Problem to solve: Filter these entries down to lines holding "value".

Records from a data source:

------------------------------

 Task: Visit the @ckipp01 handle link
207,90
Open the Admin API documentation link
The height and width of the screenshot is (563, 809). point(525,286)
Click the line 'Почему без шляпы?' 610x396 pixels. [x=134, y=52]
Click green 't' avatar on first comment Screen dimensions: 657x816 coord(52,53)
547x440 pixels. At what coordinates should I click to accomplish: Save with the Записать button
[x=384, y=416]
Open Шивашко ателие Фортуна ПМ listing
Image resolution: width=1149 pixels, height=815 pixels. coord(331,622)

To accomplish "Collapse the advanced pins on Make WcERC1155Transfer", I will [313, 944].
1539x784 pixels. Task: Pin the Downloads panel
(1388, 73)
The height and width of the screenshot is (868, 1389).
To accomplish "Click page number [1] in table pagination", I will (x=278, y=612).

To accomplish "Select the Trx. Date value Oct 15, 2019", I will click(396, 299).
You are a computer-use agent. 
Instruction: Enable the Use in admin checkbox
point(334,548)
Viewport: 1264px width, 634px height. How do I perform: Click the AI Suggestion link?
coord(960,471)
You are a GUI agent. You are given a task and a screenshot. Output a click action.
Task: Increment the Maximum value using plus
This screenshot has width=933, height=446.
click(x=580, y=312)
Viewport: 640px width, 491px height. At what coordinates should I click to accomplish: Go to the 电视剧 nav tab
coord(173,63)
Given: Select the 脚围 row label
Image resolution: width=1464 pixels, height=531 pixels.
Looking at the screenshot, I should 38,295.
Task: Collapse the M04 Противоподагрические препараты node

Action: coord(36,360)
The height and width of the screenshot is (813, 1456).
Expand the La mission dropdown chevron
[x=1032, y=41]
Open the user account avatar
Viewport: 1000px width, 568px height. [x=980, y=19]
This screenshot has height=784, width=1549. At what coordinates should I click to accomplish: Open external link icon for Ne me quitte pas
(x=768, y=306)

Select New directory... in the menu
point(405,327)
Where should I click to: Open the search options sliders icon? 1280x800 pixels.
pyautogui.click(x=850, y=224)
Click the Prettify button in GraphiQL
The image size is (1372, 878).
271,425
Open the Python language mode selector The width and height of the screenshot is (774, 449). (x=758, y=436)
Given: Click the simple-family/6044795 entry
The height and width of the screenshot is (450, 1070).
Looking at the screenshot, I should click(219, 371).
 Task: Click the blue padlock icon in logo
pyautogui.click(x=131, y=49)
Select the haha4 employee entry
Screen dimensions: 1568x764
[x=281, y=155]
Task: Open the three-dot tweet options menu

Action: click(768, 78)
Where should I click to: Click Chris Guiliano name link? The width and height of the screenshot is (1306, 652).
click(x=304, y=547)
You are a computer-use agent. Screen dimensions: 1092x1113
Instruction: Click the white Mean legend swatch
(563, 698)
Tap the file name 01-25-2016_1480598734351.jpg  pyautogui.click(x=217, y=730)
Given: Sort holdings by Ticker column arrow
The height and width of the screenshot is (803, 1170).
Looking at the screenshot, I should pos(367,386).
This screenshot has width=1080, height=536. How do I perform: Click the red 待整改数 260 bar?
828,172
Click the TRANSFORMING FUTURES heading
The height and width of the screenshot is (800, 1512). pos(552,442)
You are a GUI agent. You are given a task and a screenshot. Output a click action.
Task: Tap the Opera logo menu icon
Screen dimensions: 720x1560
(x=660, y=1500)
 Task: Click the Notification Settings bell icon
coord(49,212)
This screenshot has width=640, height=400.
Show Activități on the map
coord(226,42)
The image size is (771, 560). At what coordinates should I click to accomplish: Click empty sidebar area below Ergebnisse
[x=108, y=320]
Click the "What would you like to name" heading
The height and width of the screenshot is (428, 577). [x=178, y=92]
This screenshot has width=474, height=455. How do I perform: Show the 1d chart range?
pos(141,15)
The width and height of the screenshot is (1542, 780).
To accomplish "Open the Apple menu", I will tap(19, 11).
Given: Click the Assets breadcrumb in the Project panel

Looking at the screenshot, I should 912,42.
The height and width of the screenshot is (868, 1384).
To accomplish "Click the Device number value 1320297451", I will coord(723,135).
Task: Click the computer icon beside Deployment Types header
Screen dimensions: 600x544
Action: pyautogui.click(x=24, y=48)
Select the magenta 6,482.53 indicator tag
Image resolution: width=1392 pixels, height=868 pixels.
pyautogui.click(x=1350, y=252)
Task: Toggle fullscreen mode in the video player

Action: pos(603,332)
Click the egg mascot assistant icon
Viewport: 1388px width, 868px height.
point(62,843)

------------------------------

Answer section:
To accomplish "Select the Trx. Date value Oct 15, 2019", I will click(396, 299).
Task: Increment the Maximum value using plus
To accomplish "Click the Device number value 1320297451", I will coord(723,135).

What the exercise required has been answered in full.